*WHAT YOU SHOULD DO*. Check every line of the data below for the word "agent", then give only the number of lines that have it.

*STUDY MATERIAL*.
=-=-=-=-=
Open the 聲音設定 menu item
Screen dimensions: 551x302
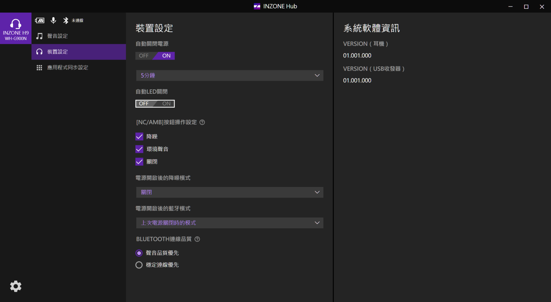click(57, 36)
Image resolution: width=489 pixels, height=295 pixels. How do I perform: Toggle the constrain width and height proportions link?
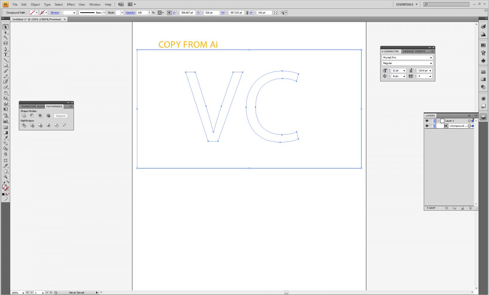click(247, 13)
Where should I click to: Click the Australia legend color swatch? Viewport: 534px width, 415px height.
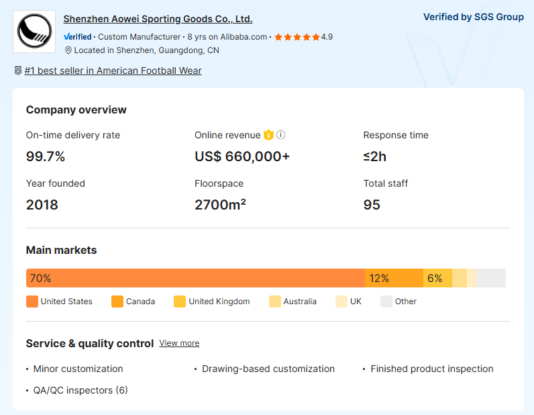click(275, 302)
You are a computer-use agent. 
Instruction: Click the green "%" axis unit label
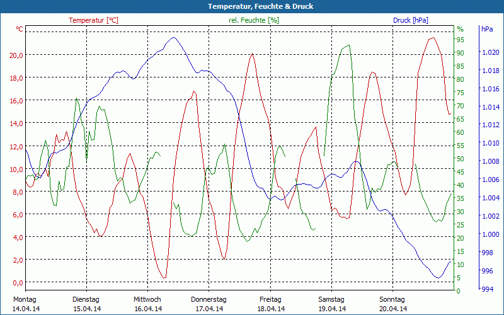coord(460,30)
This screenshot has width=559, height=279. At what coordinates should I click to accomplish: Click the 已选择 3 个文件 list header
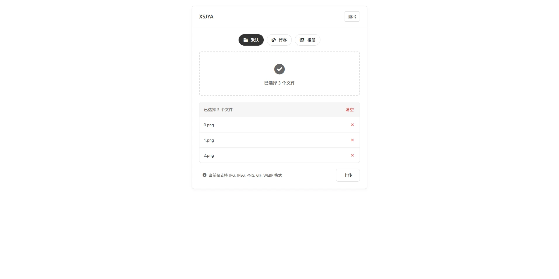(x=218, y=110)
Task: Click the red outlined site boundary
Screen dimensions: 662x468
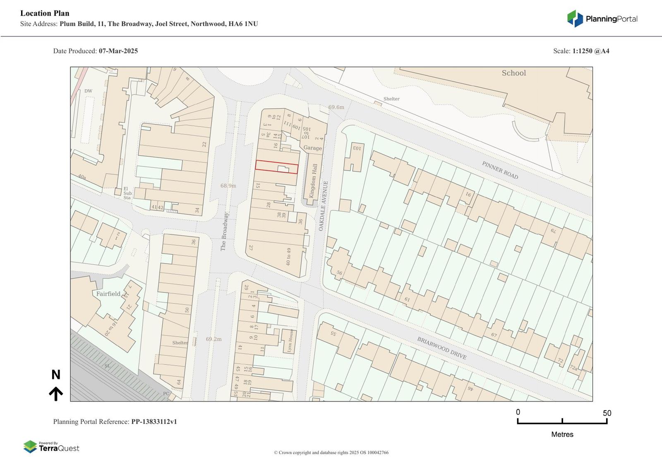Action: [x=276, y=167]
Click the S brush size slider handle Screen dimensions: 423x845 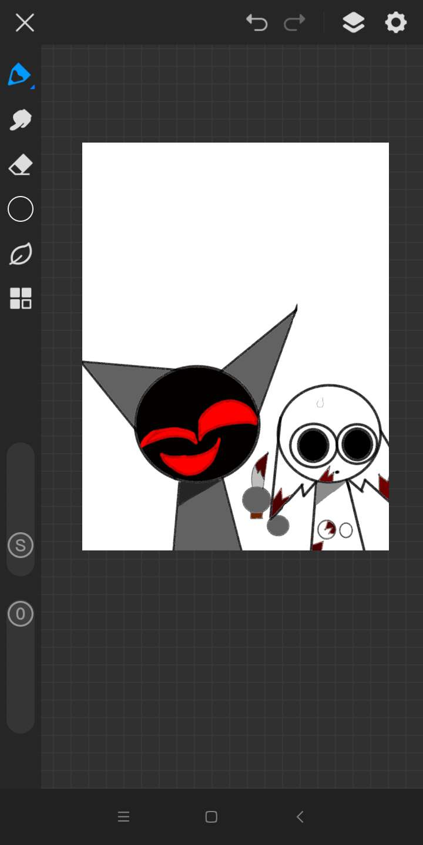pos(21,546)
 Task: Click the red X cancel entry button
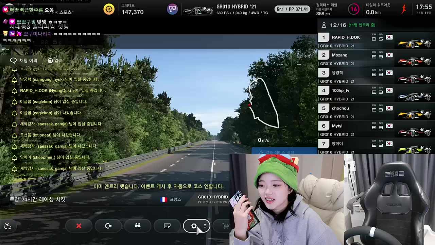pos(79,226)
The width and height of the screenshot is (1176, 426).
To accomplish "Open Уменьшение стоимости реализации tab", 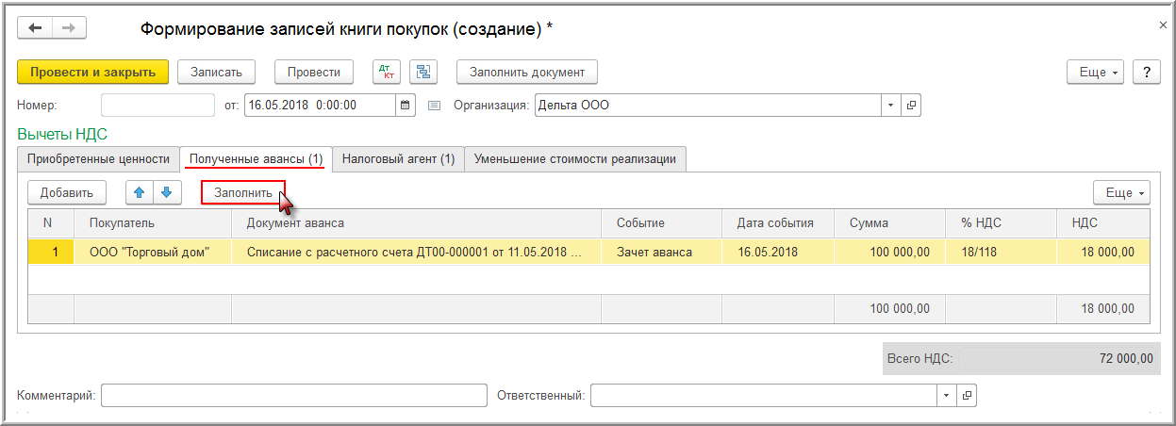I will 575,159.
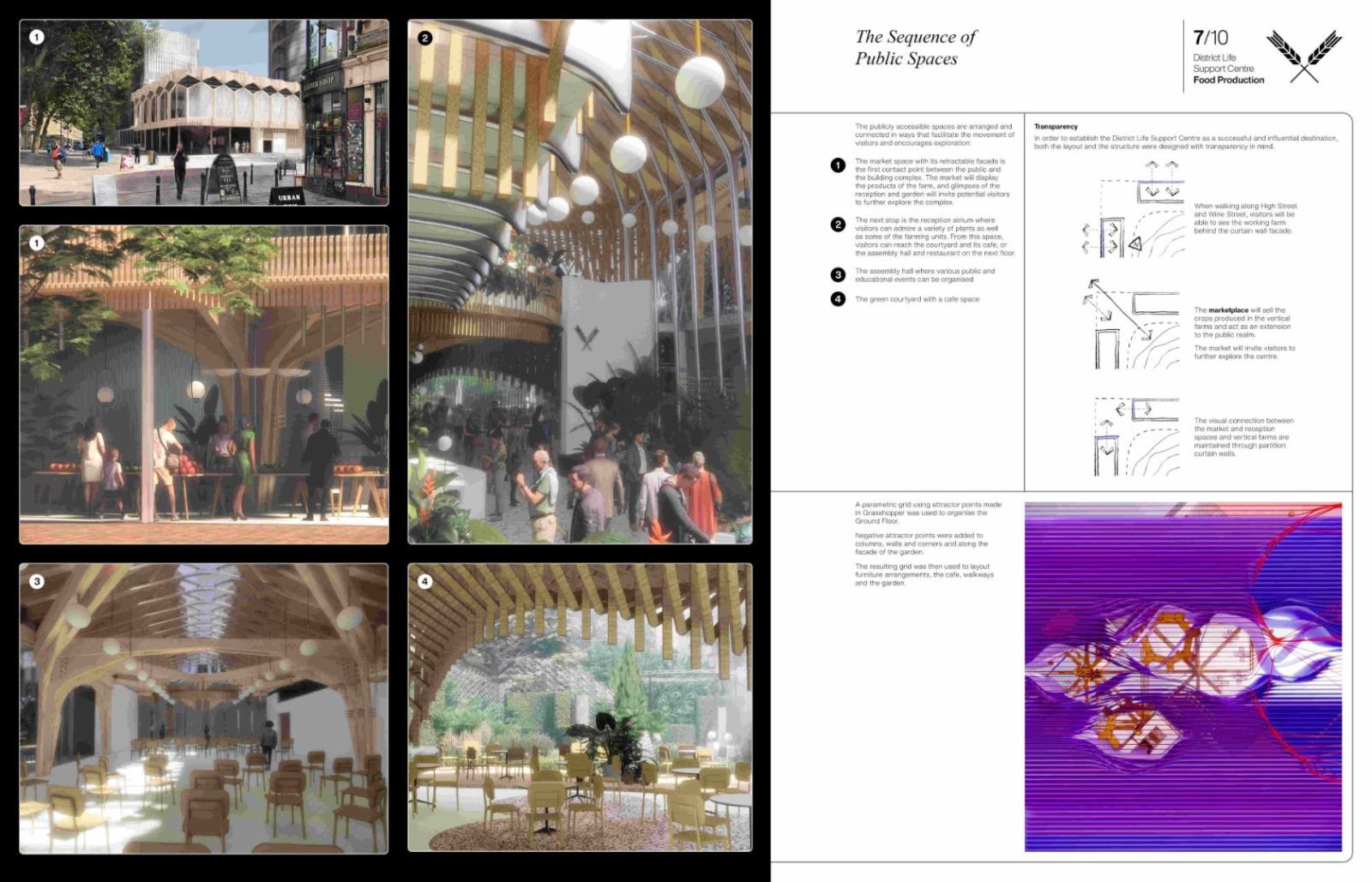Select the "The Sequence of Public Spaces" title
Image resolution: width=1372 pixels, height=882 pixels.
[915, 48]
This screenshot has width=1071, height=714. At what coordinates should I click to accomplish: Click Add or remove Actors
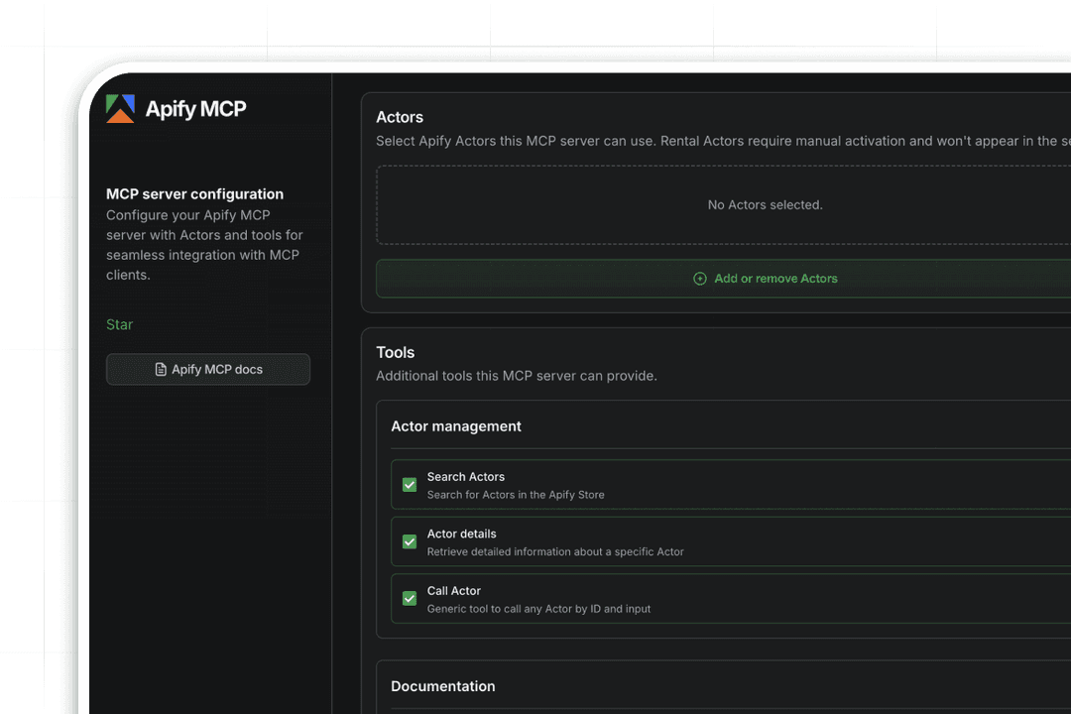click(x=775, y=279)
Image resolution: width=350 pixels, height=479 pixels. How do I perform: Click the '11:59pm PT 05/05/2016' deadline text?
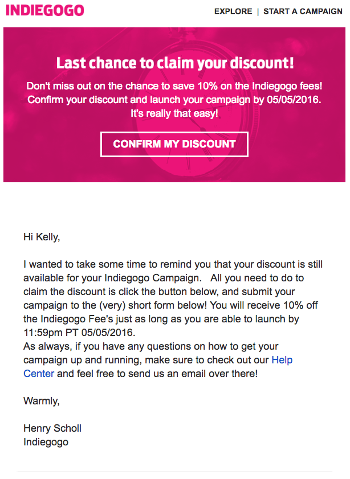pyautogui.click(x=79, y=333)
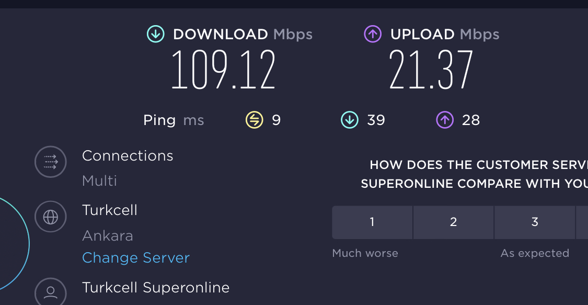Click the Ankara server location text
588x305 pixels.
(x=108, y=236)

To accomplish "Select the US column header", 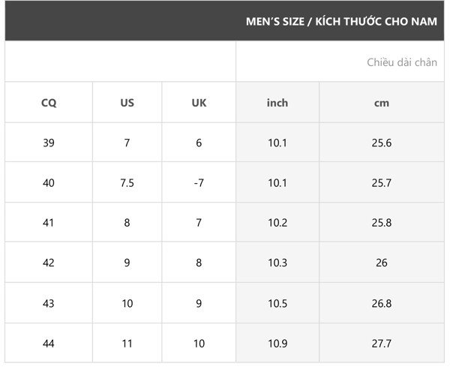I will click(128, 103).
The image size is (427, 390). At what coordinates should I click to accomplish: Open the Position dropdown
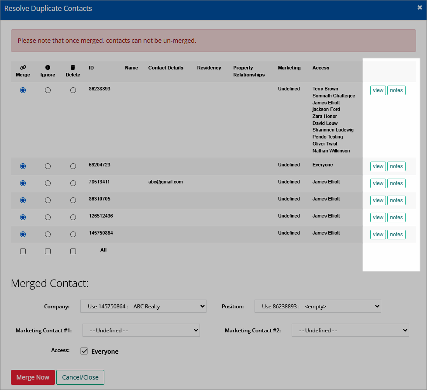[x=317, y=306]
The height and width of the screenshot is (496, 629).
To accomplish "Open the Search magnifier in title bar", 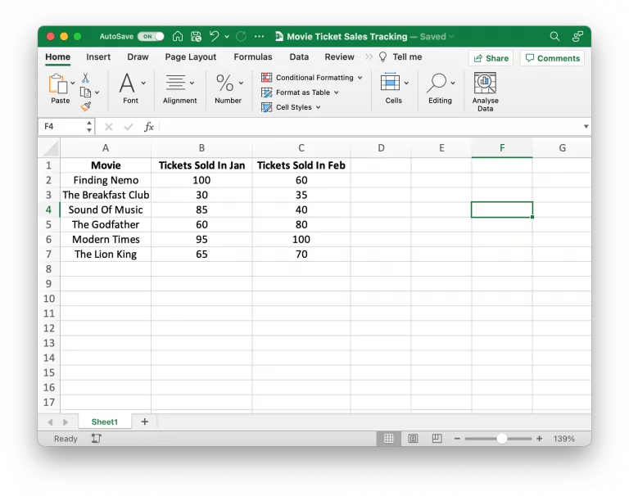I will (x=554, y=37).
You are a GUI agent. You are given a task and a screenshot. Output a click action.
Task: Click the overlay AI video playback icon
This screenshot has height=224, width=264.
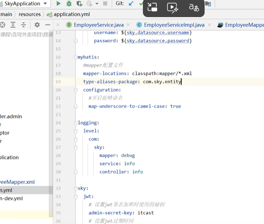click(173, 8)
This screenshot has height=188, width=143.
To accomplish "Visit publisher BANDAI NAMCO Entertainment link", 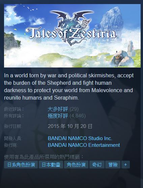I will pos(84,145).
=-=-=-=-=
*RESPONSE TO THIS TASK*. 2